→ **Aim of the exercise**
Within the data below, find the string "accomplish" and return each line where it occurs.

Stored records:
□ □ □ □ □ □ □

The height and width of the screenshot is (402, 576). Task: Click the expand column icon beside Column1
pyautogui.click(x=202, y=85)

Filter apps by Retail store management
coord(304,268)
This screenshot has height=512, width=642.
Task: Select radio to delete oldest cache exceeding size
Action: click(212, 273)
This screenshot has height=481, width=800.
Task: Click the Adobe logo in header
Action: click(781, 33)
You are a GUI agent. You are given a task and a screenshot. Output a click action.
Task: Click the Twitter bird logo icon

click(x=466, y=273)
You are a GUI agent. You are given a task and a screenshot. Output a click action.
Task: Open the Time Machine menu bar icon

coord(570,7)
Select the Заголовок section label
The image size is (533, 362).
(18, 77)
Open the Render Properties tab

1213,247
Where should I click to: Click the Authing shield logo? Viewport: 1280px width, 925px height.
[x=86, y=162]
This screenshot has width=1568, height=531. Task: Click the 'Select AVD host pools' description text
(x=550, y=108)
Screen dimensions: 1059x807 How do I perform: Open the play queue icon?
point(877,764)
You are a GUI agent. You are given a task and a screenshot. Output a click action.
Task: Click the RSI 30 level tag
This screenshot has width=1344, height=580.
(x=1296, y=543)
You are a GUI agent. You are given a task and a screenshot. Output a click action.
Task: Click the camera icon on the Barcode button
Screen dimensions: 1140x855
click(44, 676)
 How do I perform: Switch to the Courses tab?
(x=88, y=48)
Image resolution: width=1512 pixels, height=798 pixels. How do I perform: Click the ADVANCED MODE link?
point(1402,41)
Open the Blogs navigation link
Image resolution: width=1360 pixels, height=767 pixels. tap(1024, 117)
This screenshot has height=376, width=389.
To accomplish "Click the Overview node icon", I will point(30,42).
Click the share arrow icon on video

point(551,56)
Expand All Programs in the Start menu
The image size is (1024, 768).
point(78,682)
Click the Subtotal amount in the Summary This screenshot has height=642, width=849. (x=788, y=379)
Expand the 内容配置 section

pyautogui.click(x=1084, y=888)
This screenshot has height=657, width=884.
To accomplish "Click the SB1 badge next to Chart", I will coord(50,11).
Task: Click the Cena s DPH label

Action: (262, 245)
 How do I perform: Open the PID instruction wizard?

□ □ □ □ □ □ □

→ **Answer to this problem**
To accomplish "Click the Overview node icon", I will point(30,42).
To accomplish "Click the SB1 badge next to Chart", I will coord(50,11).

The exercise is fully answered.